Goodlett is the first police officer convicted over the March 2020 raid, which wasn’t “botched” so much as straight-up illegal.
From the New York Times:
Ms. Taylor’s mother, Tamika Palmer, sat in the courtroom during the plea and wiped away tears, while a woman beside her held her arm. As part of the plea deal, Ms. Goodlett will remain free on bond until she is sentenced. The maximum prison term for the crime to which she pleaded guilty is five years.
Selling drugs in Kentucky can get you a maximum of five years for a first offense. Goodlett’s crime led directly to Taylor’s death. She helped send armed cops into an innocent person’s home with casual disregard for Taylor or Walker’s lives.

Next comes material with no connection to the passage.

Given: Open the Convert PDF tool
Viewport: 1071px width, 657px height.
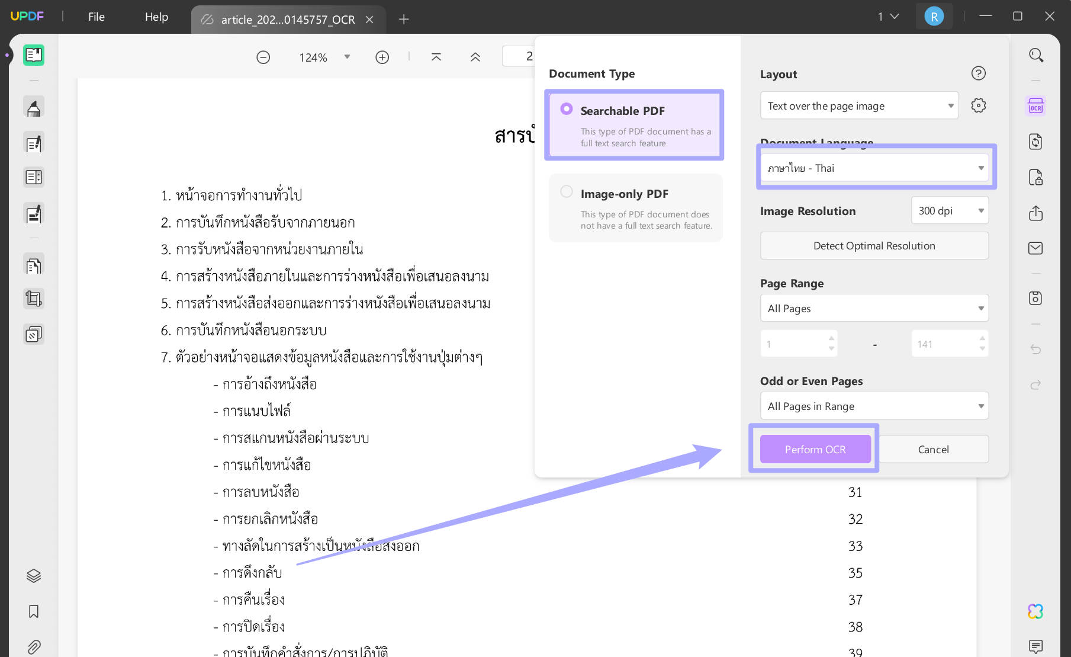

On the upside, Goodlett is apparently singing like a white girl at karaoke night. Hopefully, this will help the DOJ bring the hammer fully down on the other officers. Of course, because this is America, the cops who actually shot and killed Taylor haven’t been charged. Prosecutors claim that they didn’t know the search warrant was as bogus as a James Frey memoir. That’s mighty convenient. It’s the same plausible deniability mafia dons set up for themselves.
Jaynes, who’s still facing charges, claimed he’d "verified through a US postal inspector” Glover was actively receiving packages at Taylor’s apartment. Jaynes has since admitted this was a lie and there was no postal inspector, but nonetheless he’s still pleading not guilty to the federal charges against him. His command of the law appears limited.
According to Goodlett’s plea agreement, cops had spotted Glover picking up a package at Taylor’s home a full two months before the raid but had no other actual ... what’s that word? Oh, right, evidence that he was still receiving packages. (Glover falsely using Taylor’s address also doesn’t technically implicate her in a drug ring.) The detectives reportedly didn’t even know if Glover had been to Taylor’s home six weeks prior to the fatal raid. Yeah, that’s hardly sufficient grounds for breaking into a US citizen’s home. The Constitution has applied to Black women for at least most of Taylor’s life.
Goodlett was still on the force until she was charged earlier this month. Presumably, they are investigating any other warrants she helped secure. On the TV show “Lucifer,” Goodlett would personally experience the last, traumatic moments before Taylor’s death on an infinite hell loop. That seems fairer than the handful of years she’ll actually serve.